Local restaurants have trouble filling their staff after Hurricane Michael displaces many residents. (WJHG/WECP)
"Some of the events were impacted and were pushed back or just weren't able to happen at that time," said Lacee Rudd, Public Relations Manager, Visit Panama City Beach.
In 2019, summer tourism numbers kept up with previous years, but because so many people were displaced after Hurricane Michael, restaurants had trouble keeping enough employees.
"Well, the first challenge was people. I mean, a lot of people left, they had to find other work because their businesses were closed," said Jacobi.
Employees were also driven out by the lack of affordable housing.
"Most of the people that work for me were transient, so they paid rent, they didn't own homes, so they had to find other places to rent and it was almost impossible in this area.
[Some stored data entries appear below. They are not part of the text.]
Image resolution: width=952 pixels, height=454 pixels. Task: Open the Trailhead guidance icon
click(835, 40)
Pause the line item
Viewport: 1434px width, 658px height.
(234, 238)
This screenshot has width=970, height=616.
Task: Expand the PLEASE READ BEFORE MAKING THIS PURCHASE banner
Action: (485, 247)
So they had to actually leave," said Jacobi.
"There was so much housing torn up inside the city where a lot of our help comes from, that it really caused a burden for a lot of people out here," said Panama City Beach Mayor Mike Thomas.
Despite the storm, tourism officials said the number of visitors was steady.
"We finished with a really good summer this year, visitor numbers were in comparison to 2018, or even slightly above that," said Rudd.
From July 1, 2018 to June 30, 2019, Panama City Beach collected more than $18 million from tourism, about $5 million more than the previous year, according to a study by the Tourist Development Council.